Tabular classification/regression pipeline

Hi!

I have a fine-tuned pytorch model which builds upon a pretrained roberta model from huggingface. The pytorch model simply has two fully connected layers after the roberta model where I add some additional parameters to predict a single value (i.e. a regression task).

I would very much like this model to be available for inference on the hub and I believe the Tabular Classification or Tabular Regression tasks are suitable widgets since they allow me to both pass text to the transformer in one column and the other additional parameters in the other columns.

However, I’ve been trying to follow this tutorial which links to the wine-quality example by @osanseviero, but there I can’t find any pipeline.py file and don’t really understand how to implement the functions specified in the tutorial.

There are some users who have successfully implemented the Tabular Regression widget on sklearn models, has anyone figured out how to do so with transformers models?

Thank you in advance! :blush:

2 Likes

Hey there! This is an excellent question!

The Inference API (widgets) don’t work out of the box at the moment for tabular tasks with transformers. The reason is that there is no pipeline in transformers for these two tasks, which leads to this issue.

The generic solution is a bit hacky and more of a proof of concept. It requires changing the model library to generic in the README.md by setting library_name: generic. In pipeline.py you can then load the model in __init__ and run inference in __call__. Note that this will ideally be fixed by adding the pipeline to transformers and then just using the inference API, as the mentioned before is a proof of concept.
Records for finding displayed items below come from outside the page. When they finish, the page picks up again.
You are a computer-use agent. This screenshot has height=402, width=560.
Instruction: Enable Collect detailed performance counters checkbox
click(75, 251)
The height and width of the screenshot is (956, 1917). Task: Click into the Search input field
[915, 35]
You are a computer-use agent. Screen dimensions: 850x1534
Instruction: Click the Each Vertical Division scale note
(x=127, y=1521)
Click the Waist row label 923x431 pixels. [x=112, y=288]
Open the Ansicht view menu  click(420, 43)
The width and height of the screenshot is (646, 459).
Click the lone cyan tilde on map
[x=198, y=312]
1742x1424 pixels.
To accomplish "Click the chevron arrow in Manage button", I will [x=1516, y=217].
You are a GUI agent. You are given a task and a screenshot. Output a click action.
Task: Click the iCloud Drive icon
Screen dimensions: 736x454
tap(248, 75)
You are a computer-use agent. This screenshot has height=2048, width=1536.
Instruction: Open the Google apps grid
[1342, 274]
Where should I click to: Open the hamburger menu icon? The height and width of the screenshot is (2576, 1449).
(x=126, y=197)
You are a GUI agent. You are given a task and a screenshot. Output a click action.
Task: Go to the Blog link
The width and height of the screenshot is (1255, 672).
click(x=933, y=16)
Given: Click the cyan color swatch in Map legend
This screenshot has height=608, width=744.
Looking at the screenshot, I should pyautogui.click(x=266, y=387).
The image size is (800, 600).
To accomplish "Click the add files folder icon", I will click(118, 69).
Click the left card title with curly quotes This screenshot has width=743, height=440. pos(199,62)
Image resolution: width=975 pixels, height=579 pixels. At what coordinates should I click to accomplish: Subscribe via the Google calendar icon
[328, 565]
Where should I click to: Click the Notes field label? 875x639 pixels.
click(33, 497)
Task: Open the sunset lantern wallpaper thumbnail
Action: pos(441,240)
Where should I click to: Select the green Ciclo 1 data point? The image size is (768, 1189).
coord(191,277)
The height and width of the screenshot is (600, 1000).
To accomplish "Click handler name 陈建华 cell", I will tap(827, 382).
Note that you will also need to update the model card with an example table so it knows which columns are expected. Here is an example

Thank you for your answer! I’m however still a bit unsure on how to write the pipeline.py file. Currently my file simply looks like this:

from typing import Dict, List, Union
from transformers import AutoModel, AutoTokenizer
import os

class PreTrainedPipeline():
    def __init__(self, path=""):
        # IMPLEMENT_THIS
        # Preload all the elements you are going to need at inference.
        # For instance your model, processors, tokenizer that might be needed.
        # This function is only called once, so do all the heavy processing I/O here"""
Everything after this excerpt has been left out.